§ **Problem description**
Each and every line below goes into your answer unchanged, but leave out the images.
+---+
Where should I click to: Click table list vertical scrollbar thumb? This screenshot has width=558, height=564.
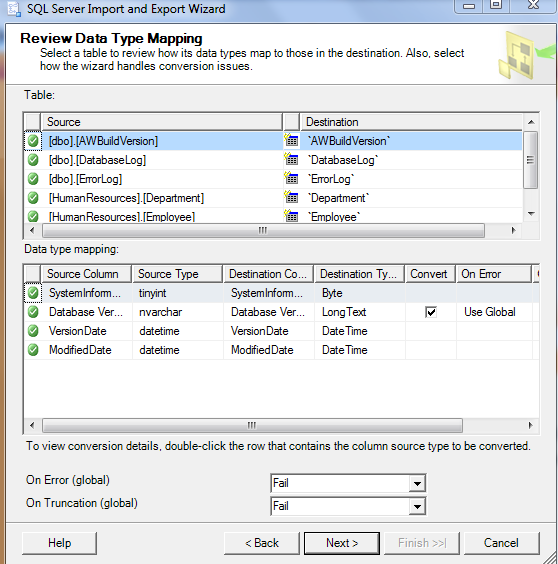point(530,160)
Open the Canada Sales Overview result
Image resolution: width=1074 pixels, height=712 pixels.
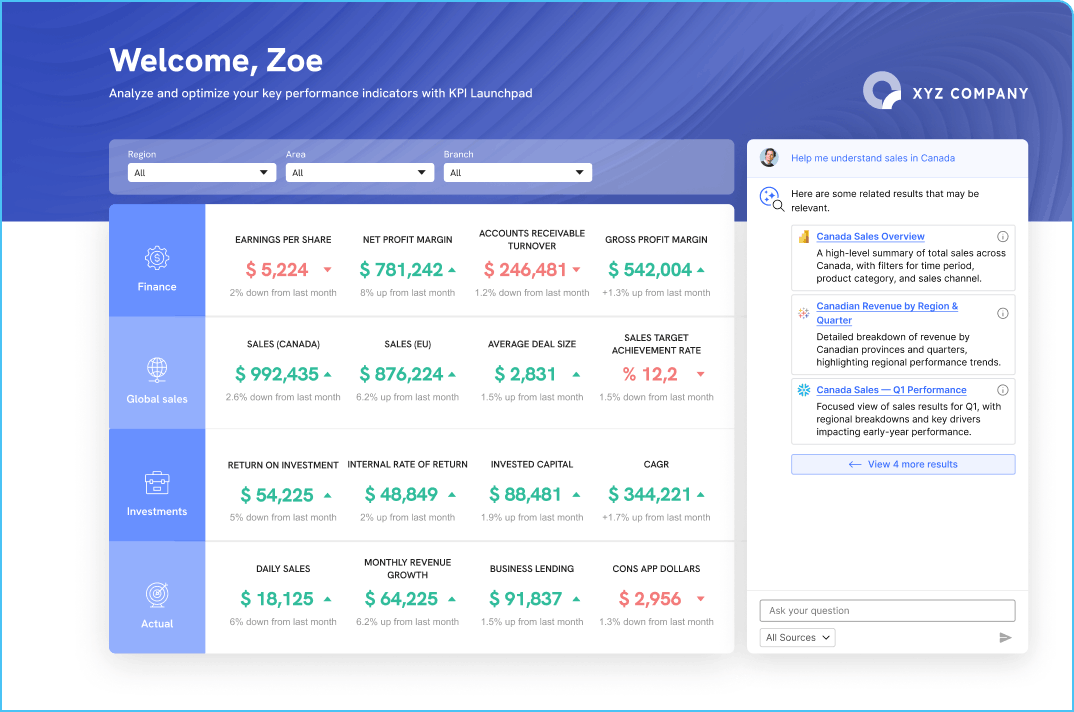pos(869,236)
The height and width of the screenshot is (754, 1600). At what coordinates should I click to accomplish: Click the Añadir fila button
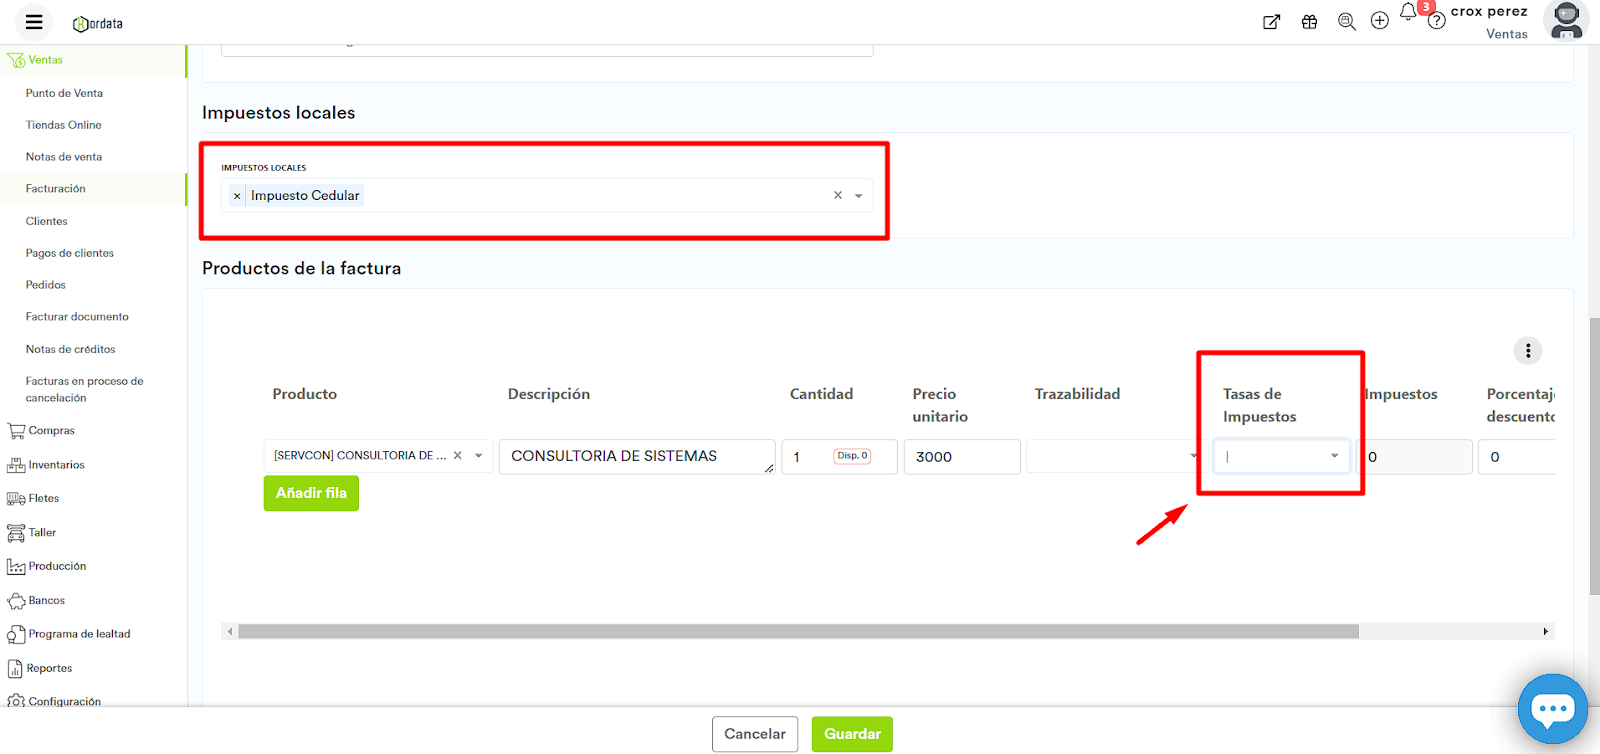click(x=311, y=493)
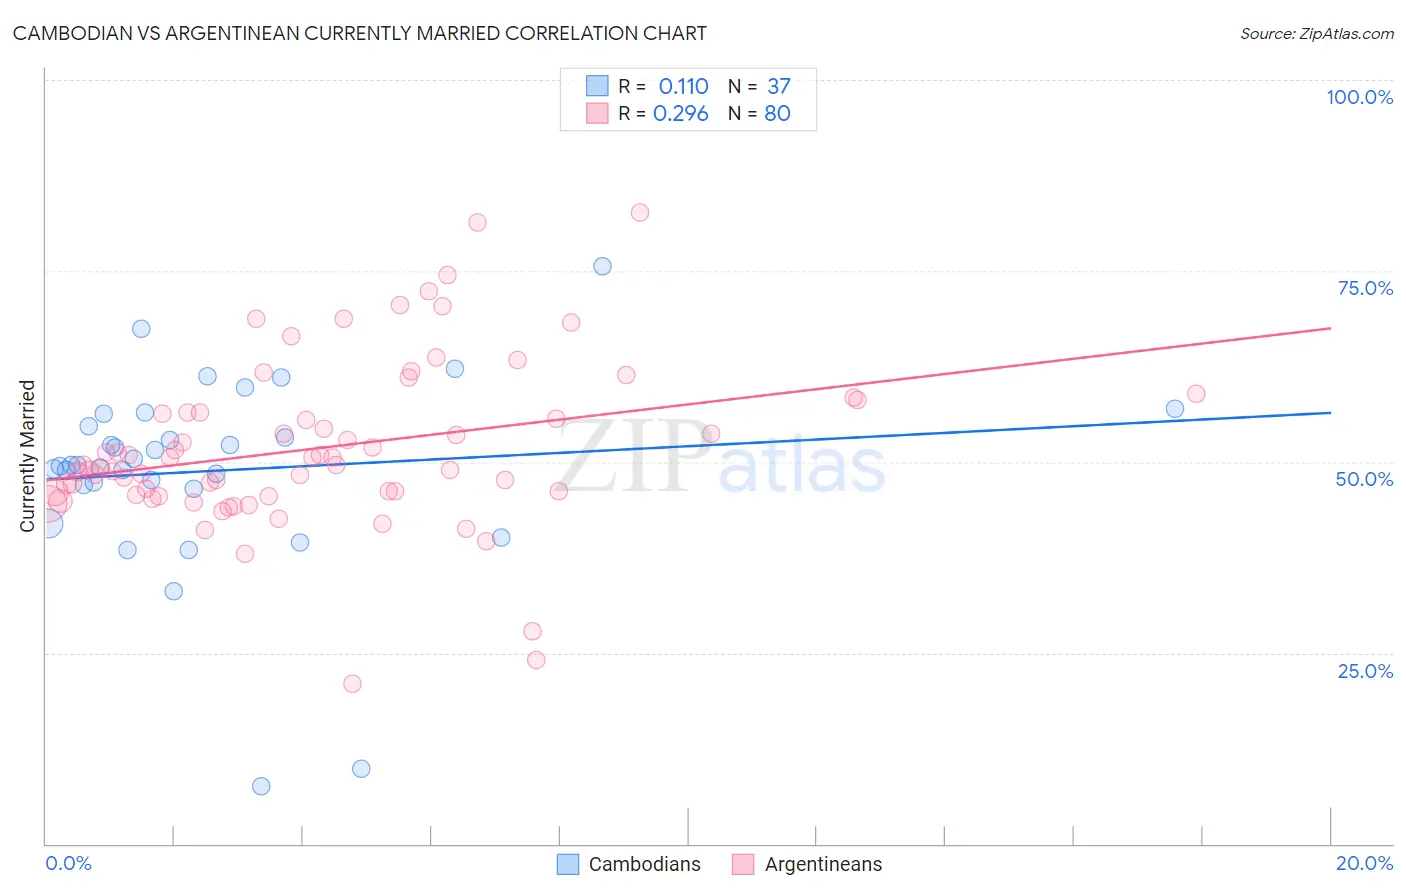The image size is (1406, 892).
Task: Select the rightmost pink data point
Action: click(1196, 394)
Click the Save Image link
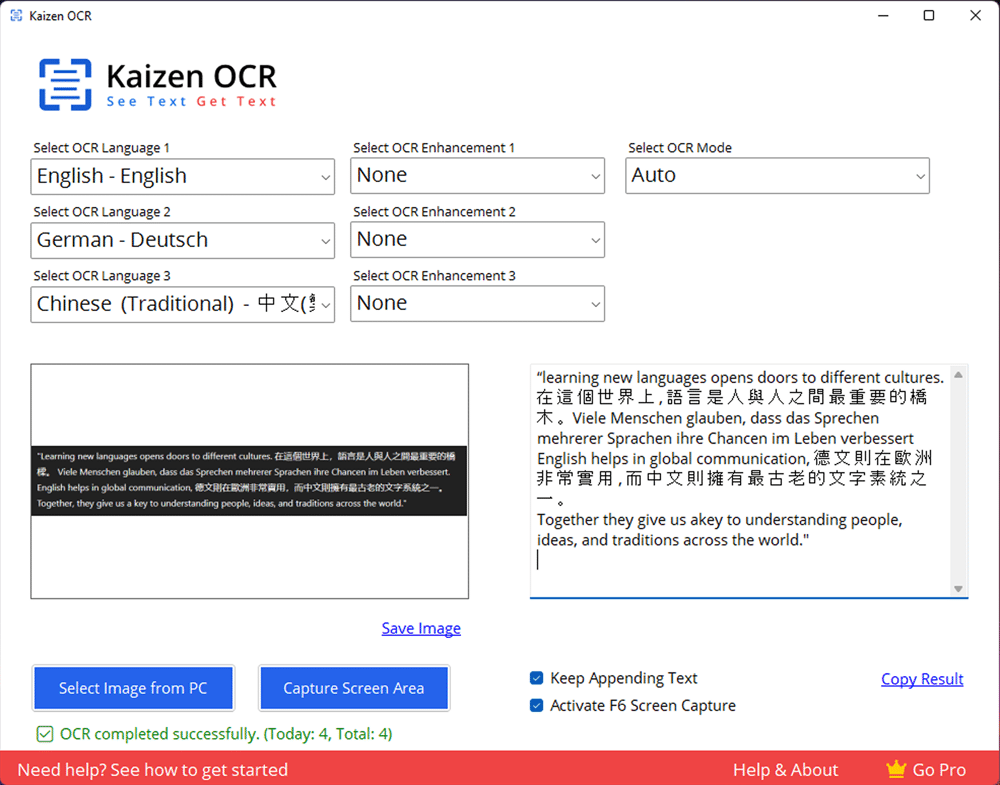 [421, 628]
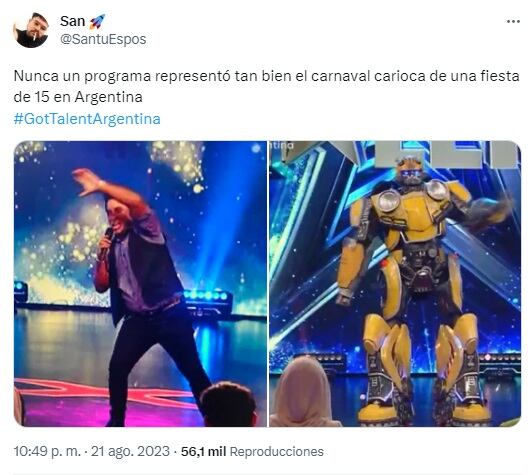532x475 pixels.
Task: Click the 10:49 p. m. timestamp
Action: point(47,452)
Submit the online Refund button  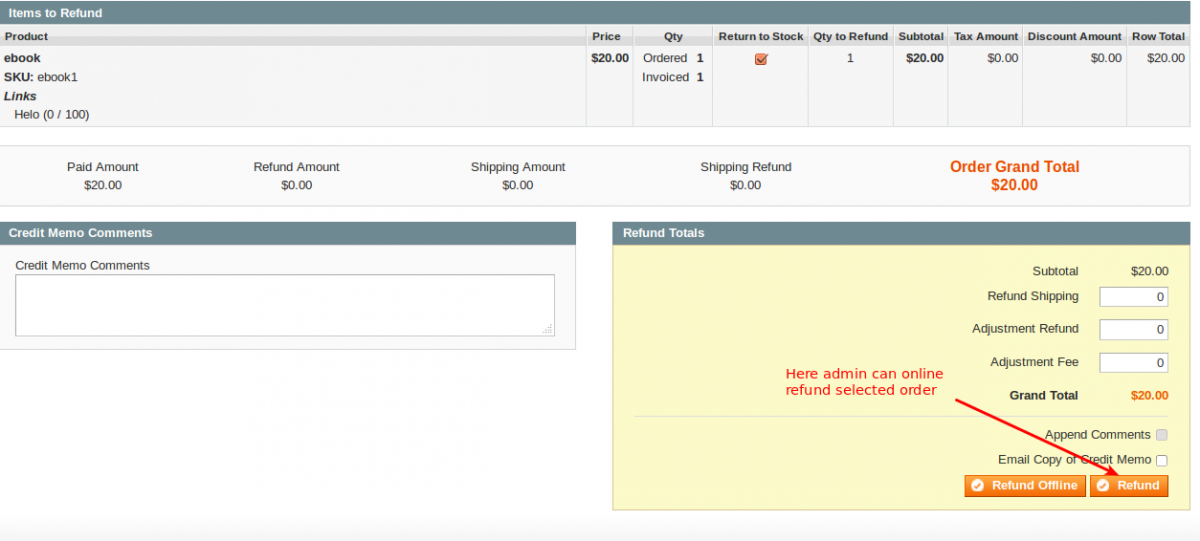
+---+
§ **Result of this exercise**
Where should I click to: Click table list vertical scrollbar thumb? This screenshot has width=558, height=564.
point(530,160)
Open the Canada Sales Overview result
Image resolution: width=1074 pixels, height=712 pixels.
pos(869,236)
The height and width of the screenshot is (754, 1600). At what coordinates should I click to accomplish: Click the Añadir fila button
click(x=311, y=493)
The image size is (1406, 892).
Task: Select the rightmost pink data point
Action: click(1196, 394)
Click the Save Image link
 [421, 628]
532x475 pixels.
Task: Click the 10:49 p. m. timestamp
Action: point(47,452)
Submit the online Refund button  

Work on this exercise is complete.